Exercise details:
Search the data for "pixels". Return each matching line.

Collection entries:
+--

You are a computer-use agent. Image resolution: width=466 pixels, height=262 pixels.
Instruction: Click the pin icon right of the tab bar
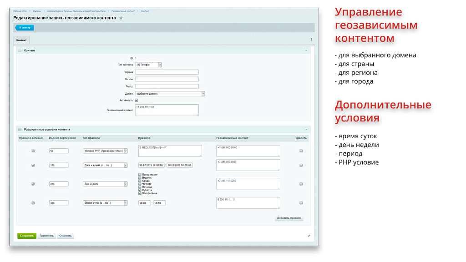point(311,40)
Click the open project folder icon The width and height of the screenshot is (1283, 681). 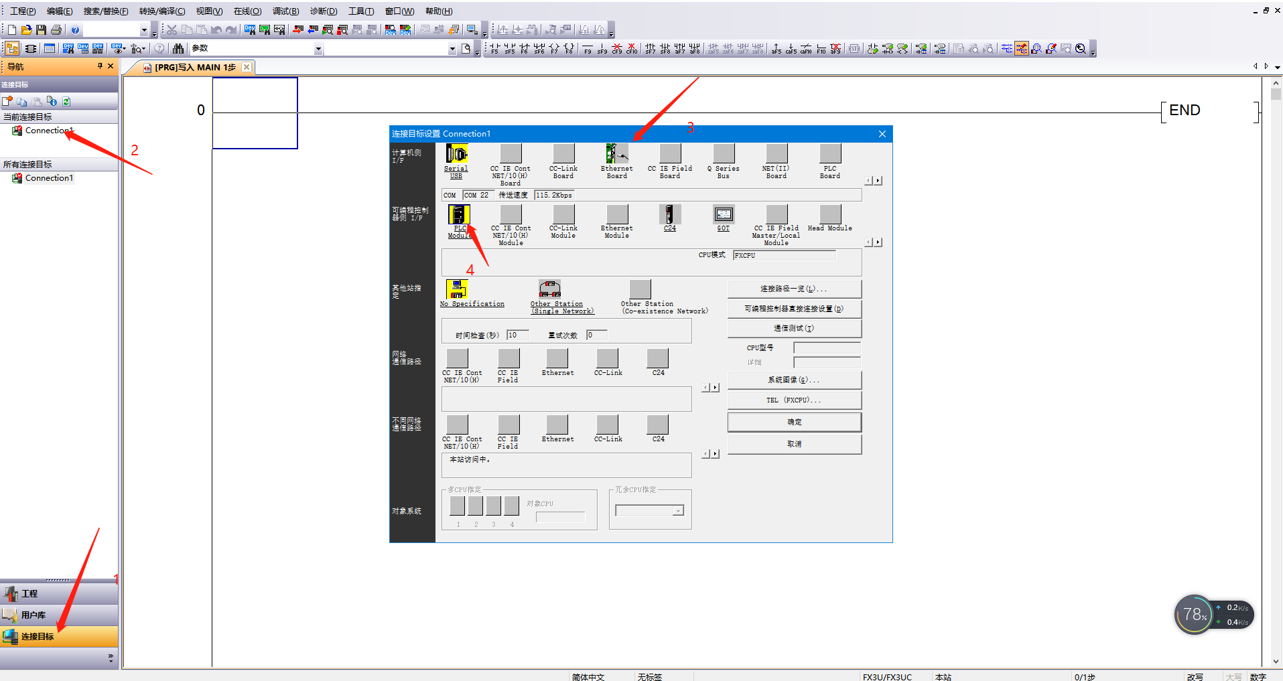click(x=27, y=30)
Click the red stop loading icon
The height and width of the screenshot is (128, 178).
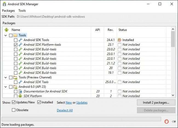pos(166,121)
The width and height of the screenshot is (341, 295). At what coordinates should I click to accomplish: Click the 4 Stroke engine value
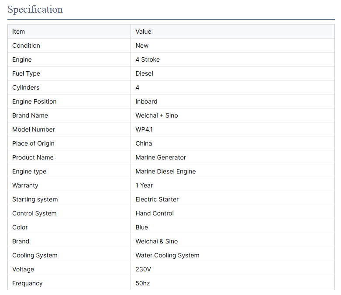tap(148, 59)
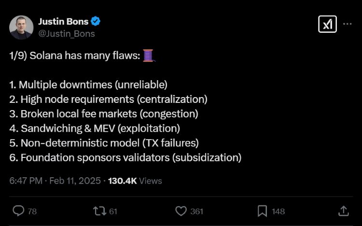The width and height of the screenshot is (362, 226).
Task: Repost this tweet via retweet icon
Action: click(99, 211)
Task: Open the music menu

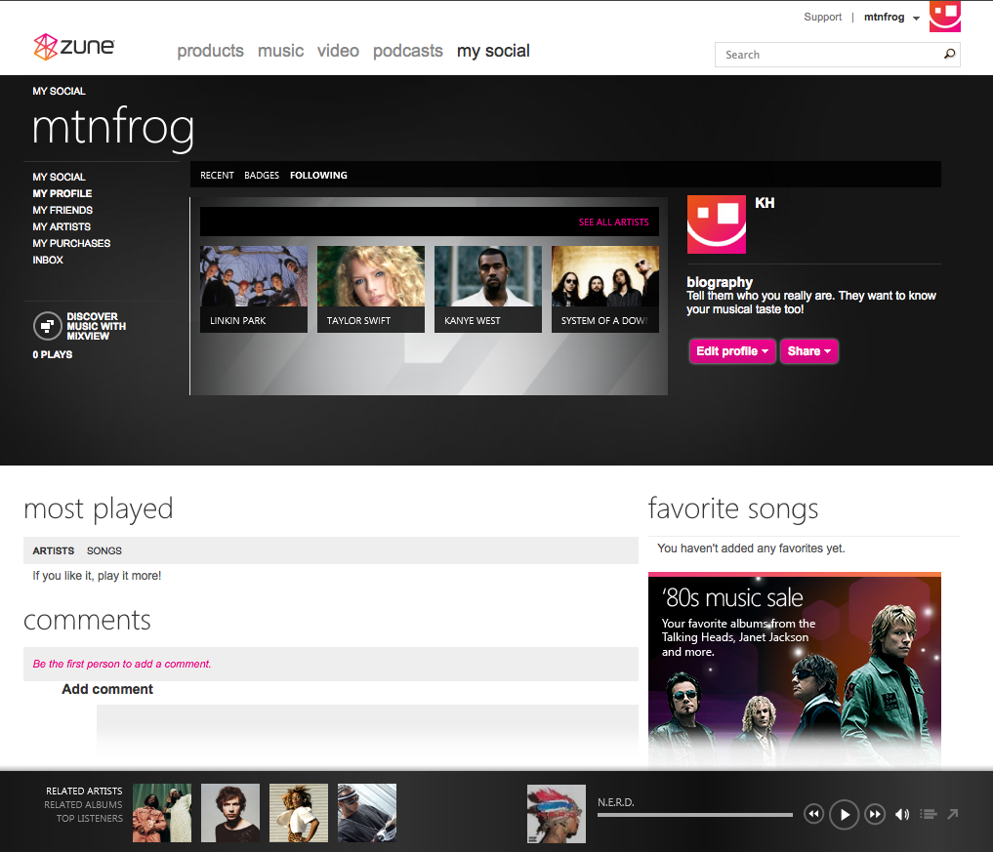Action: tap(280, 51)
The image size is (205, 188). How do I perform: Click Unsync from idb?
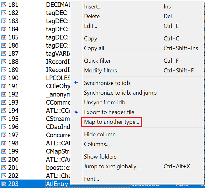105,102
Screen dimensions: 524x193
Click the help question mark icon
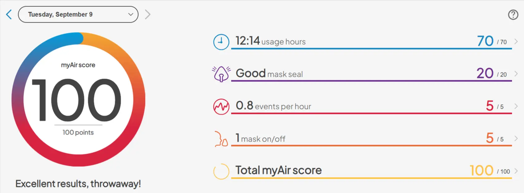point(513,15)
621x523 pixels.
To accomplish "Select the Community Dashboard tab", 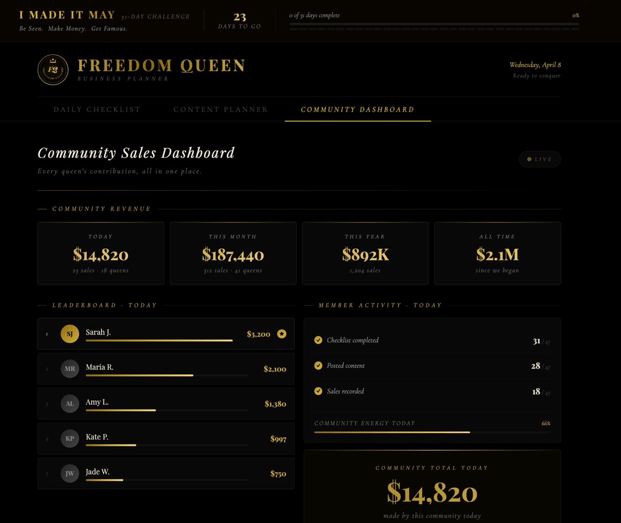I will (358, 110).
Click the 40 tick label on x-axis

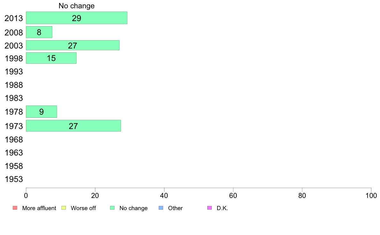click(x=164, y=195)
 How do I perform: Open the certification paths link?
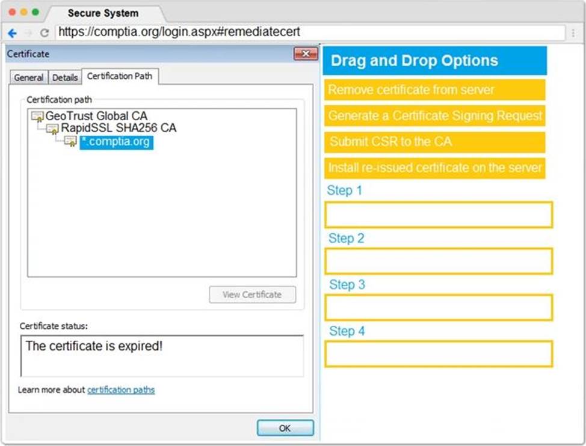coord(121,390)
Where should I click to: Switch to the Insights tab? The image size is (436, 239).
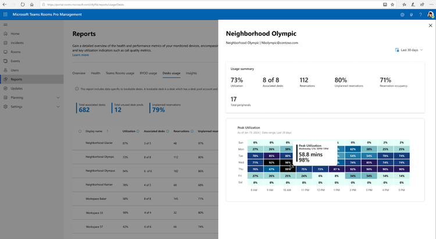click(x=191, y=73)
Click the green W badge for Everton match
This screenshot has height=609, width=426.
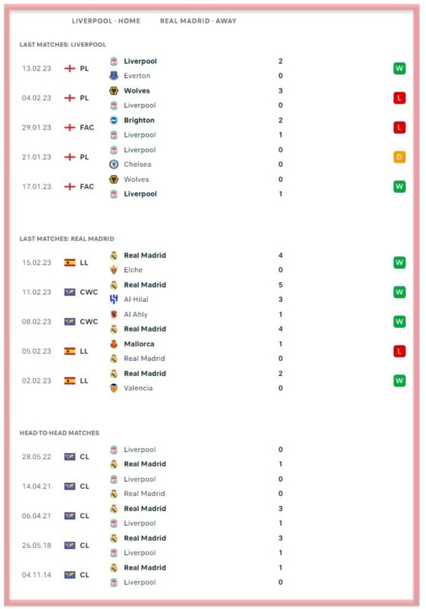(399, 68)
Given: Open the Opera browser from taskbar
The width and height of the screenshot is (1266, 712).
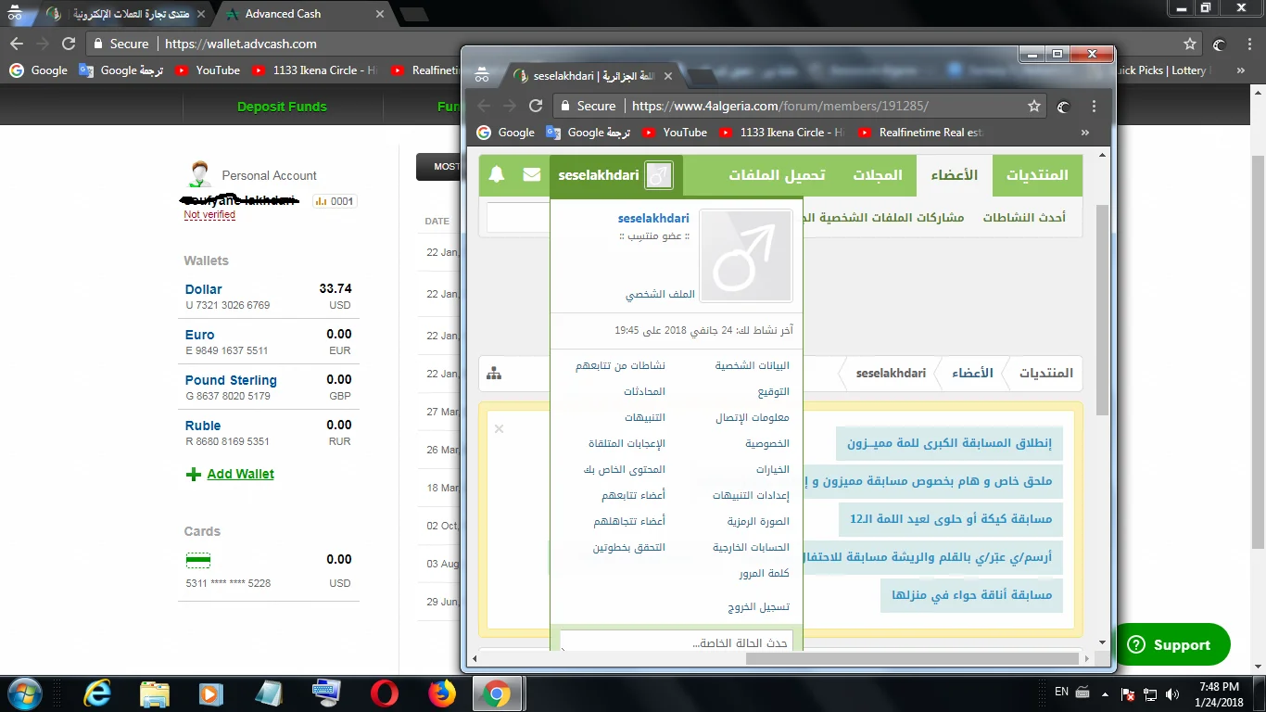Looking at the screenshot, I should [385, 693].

+--

Response to the task:
You are a computer-use agent. Image resolution: width=466 pixels, height=262 pixels.
621x523 pixels.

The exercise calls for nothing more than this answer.